I've been debating with a collegue who argues that indexing a
boolean column is a BAD idea and that is will actually slow
down queries.
My plan is to have a table with many rows sharing 'versions'
(version/archive/history) of data where the most current row
is the one where 'is_active' contains a true value.
If the table begins to look like this:
data_id(pk) | data_lookup_key | data_is_active | ...

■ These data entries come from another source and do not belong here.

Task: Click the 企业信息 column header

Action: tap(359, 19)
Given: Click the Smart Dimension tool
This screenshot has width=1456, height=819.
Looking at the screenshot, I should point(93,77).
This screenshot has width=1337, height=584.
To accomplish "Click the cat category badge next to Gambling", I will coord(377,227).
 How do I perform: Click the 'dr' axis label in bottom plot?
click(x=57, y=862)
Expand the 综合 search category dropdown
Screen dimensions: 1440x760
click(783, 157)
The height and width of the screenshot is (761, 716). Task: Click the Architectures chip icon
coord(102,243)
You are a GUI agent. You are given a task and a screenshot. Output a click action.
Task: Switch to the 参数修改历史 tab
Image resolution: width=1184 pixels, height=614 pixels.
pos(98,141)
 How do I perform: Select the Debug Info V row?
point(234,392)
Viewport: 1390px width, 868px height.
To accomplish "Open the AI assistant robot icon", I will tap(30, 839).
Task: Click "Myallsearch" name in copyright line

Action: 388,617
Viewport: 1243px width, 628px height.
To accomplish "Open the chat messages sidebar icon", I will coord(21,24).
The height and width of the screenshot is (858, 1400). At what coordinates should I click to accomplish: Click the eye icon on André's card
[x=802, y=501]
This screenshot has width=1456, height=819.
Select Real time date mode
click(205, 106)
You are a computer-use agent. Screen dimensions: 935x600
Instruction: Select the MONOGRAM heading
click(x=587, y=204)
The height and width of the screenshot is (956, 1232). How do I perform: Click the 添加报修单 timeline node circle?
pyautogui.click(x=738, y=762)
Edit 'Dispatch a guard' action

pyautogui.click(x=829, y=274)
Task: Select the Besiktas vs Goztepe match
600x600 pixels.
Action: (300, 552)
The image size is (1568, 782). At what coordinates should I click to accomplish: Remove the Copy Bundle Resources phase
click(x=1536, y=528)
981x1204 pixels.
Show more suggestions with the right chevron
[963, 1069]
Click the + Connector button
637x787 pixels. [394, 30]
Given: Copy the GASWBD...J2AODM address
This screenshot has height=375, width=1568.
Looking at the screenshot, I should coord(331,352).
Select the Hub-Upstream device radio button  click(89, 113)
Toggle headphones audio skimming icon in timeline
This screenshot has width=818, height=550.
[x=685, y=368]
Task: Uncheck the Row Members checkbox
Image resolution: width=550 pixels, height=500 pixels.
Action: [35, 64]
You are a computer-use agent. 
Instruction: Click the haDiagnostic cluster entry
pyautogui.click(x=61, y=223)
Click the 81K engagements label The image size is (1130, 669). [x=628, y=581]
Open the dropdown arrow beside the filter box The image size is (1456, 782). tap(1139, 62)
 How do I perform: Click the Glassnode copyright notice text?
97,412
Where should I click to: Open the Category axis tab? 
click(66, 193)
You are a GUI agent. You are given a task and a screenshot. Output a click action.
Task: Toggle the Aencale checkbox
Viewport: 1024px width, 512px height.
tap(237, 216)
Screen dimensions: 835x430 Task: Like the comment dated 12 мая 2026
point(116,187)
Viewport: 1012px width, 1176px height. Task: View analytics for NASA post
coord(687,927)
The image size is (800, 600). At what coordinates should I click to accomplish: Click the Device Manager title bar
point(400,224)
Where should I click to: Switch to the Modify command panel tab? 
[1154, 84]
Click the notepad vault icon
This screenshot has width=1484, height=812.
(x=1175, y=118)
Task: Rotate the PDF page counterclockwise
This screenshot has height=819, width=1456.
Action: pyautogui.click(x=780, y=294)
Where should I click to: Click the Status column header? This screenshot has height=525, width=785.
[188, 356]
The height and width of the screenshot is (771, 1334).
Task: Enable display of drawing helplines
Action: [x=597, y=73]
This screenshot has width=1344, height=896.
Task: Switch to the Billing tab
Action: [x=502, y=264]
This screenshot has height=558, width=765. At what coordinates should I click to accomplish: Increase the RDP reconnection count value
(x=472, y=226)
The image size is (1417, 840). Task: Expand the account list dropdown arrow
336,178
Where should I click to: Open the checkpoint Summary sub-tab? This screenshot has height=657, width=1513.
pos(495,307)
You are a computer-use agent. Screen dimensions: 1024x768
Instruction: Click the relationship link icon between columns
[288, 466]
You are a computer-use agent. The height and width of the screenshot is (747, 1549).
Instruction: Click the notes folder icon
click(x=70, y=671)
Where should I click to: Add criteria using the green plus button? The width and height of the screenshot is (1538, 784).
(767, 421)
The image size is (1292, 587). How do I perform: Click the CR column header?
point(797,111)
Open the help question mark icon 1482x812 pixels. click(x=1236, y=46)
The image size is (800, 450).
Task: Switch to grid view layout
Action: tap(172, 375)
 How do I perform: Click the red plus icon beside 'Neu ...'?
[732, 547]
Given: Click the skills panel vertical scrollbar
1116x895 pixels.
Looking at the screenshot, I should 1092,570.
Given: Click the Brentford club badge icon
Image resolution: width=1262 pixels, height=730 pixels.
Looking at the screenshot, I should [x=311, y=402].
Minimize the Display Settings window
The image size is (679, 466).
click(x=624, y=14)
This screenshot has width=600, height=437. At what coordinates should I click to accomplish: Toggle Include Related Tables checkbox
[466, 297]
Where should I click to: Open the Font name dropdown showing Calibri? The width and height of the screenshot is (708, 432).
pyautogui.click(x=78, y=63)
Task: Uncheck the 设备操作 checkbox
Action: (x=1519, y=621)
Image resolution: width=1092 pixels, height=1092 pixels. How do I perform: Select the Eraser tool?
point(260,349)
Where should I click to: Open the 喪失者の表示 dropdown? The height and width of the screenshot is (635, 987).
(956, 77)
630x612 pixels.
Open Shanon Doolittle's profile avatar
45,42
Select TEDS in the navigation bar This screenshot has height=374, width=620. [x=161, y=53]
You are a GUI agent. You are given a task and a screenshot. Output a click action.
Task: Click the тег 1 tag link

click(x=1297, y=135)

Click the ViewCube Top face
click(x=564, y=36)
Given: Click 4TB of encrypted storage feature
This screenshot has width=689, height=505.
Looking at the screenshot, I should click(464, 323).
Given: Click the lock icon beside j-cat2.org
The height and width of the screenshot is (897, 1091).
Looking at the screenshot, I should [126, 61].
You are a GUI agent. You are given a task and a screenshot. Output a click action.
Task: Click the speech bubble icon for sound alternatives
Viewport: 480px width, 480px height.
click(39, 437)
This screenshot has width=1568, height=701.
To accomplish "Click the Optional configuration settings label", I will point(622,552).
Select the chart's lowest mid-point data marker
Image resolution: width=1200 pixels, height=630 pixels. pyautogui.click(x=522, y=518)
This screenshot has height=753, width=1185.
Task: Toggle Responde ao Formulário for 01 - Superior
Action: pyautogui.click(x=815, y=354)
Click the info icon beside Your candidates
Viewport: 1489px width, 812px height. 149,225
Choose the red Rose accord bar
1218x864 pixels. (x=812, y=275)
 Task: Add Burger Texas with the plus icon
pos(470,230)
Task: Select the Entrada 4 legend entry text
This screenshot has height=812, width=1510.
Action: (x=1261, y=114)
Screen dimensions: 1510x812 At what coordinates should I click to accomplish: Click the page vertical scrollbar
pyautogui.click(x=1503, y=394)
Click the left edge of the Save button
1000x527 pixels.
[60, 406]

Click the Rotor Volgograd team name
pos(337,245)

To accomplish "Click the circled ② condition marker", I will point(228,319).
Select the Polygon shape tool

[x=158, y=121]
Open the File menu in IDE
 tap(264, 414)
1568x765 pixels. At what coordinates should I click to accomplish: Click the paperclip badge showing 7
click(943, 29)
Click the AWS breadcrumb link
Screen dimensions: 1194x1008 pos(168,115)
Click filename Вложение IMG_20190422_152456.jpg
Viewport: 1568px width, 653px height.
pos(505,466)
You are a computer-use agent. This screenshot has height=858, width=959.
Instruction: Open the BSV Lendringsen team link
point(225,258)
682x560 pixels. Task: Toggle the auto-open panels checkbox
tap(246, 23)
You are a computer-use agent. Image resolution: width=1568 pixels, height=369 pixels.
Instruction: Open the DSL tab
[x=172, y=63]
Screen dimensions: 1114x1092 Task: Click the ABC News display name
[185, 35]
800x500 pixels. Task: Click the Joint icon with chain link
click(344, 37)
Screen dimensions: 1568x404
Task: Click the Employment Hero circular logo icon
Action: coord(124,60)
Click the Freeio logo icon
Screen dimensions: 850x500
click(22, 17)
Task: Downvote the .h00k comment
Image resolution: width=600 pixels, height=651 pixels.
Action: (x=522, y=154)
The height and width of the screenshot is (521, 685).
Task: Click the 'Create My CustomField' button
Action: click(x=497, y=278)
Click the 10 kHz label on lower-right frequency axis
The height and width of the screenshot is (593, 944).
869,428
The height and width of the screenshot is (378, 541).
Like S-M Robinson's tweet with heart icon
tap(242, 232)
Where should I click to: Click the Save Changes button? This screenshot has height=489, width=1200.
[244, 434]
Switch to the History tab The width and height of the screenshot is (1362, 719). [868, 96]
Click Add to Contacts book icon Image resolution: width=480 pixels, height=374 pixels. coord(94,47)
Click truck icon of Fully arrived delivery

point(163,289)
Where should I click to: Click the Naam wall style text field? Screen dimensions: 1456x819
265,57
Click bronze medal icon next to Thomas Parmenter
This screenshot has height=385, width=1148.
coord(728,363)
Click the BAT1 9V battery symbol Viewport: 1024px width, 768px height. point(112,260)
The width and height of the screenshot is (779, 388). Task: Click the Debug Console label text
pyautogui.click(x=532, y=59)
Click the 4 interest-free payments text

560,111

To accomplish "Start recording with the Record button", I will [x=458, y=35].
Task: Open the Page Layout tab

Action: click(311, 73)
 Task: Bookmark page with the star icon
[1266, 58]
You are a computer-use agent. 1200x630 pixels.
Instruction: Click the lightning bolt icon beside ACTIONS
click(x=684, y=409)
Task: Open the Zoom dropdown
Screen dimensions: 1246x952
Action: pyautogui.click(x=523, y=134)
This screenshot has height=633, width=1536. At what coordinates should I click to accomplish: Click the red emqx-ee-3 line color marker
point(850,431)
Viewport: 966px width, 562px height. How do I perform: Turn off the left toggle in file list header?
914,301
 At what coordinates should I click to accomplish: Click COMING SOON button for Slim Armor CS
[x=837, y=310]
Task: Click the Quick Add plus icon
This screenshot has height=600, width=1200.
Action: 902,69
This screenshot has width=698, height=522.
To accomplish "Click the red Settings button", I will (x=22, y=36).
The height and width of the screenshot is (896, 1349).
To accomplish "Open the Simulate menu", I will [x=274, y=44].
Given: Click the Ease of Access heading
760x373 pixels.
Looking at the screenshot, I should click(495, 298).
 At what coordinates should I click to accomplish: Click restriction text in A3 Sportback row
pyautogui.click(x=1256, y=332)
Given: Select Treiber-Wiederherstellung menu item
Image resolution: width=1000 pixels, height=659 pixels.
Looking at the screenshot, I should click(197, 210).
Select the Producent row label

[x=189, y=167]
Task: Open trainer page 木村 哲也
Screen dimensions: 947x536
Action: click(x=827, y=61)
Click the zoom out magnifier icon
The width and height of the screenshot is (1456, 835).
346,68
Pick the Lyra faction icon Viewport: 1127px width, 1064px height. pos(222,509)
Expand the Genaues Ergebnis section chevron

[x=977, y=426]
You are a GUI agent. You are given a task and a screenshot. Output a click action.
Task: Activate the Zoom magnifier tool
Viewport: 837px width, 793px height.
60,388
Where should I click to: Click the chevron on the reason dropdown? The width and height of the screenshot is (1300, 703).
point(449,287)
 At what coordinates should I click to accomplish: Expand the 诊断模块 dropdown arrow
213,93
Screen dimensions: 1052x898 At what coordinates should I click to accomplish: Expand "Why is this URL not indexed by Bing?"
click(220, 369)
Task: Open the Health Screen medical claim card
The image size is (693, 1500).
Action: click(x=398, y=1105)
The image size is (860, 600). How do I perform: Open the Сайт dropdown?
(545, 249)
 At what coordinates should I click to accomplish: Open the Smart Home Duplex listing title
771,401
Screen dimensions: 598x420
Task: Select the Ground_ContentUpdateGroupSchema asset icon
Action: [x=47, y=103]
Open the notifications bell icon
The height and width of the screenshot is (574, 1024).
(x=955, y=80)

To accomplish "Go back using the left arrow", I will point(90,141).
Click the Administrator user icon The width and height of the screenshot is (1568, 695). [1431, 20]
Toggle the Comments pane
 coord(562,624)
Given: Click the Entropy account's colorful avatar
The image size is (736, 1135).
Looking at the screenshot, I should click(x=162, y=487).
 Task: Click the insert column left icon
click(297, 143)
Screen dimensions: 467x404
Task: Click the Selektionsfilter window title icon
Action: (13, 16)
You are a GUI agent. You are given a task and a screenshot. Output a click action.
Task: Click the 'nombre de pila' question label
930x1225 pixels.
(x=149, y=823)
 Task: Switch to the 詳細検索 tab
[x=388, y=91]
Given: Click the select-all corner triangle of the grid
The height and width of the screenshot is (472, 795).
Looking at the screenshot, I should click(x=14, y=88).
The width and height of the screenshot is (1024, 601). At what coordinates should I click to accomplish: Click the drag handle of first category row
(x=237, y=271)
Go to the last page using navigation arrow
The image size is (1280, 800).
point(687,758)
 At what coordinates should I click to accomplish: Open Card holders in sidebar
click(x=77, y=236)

------------+-----------------+----------------+--------
1 | banana | false | ...
2 | banana | false | ...
3 | banana | false | ...
4 | banana | false | ...
5 | banana | false | ...
6 | banana | false | ...
7 | banana | false | ...
8 | banana | false | ...
9 | banana | true | ...
10 | apple | true | ...
11 | pear | false | ...
12 | pear | false | ...
13 | pear | false | ...
14 | pear | false | ...
15 | pear | false | ...
...
1000000 | pear | true | ...
Will an index on the 'data_is_active' column be used or work
as I expect? I'm assuming that I may have a million entries
sharing the same 'data_lookup_key' and I'll be using that to
search for the active version of the row.
SELECT *
FROM table
WHERE data_lookup_key = 'pear'
AND data_is_active IS TRUE;
Does it make sense to have an index on data_is_active?
Now, I've read that in some databases the index on a column that
has relatively even distribution of values over a small set of values
will not be efficient.
I bet this is in a FAQ somewhere. Can you point me in the right
direction?
Dante